» **PROBLEM REQUIREMENTS**: Every line from the one containing "This screenshot has width=380, height=214." to the end of the records below should be returned exactly; pictures are to be dropped.

━━━━━ DATA LISTING

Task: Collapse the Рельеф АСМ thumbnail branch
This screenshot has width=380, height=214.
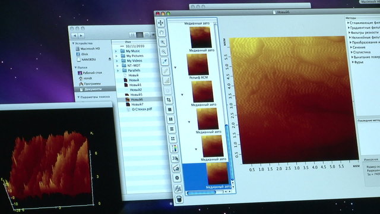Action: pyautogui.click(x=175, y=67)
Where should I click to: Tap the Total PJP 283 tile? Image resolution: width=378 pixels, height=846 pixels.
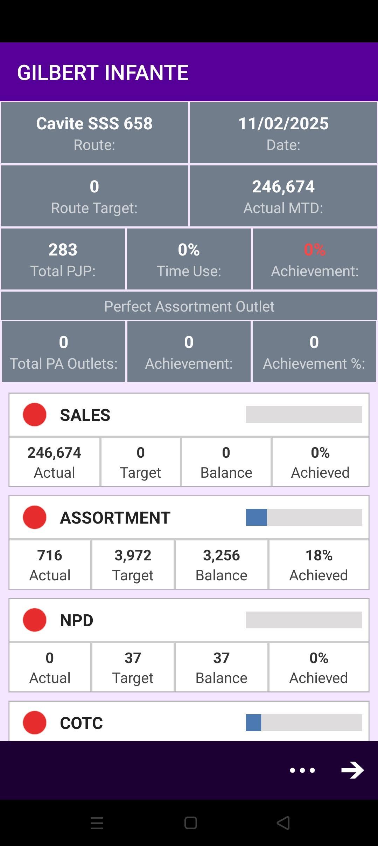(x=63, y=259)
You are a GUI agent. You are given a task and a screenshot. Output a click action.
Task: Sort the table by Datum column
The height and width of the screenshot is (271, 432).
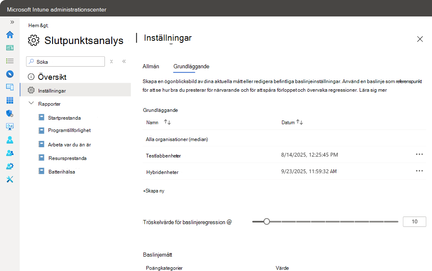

━━━━━━━━━━

» **RESPONSE AREA**:
This screenshot has width=380, height=214.
Action: pyautogui.click(x=175, y=67)
Where should I click to: Tap the Total PJP 283 tile? Image resolution: width=378 pixels, height=846 pixels.
(x=63, y=259)
You are a GUI agent. You are given a task and a screenshot. Output a click action.
Task: Sort the table by Datum column
The height and width of the screenshot is (271, 432).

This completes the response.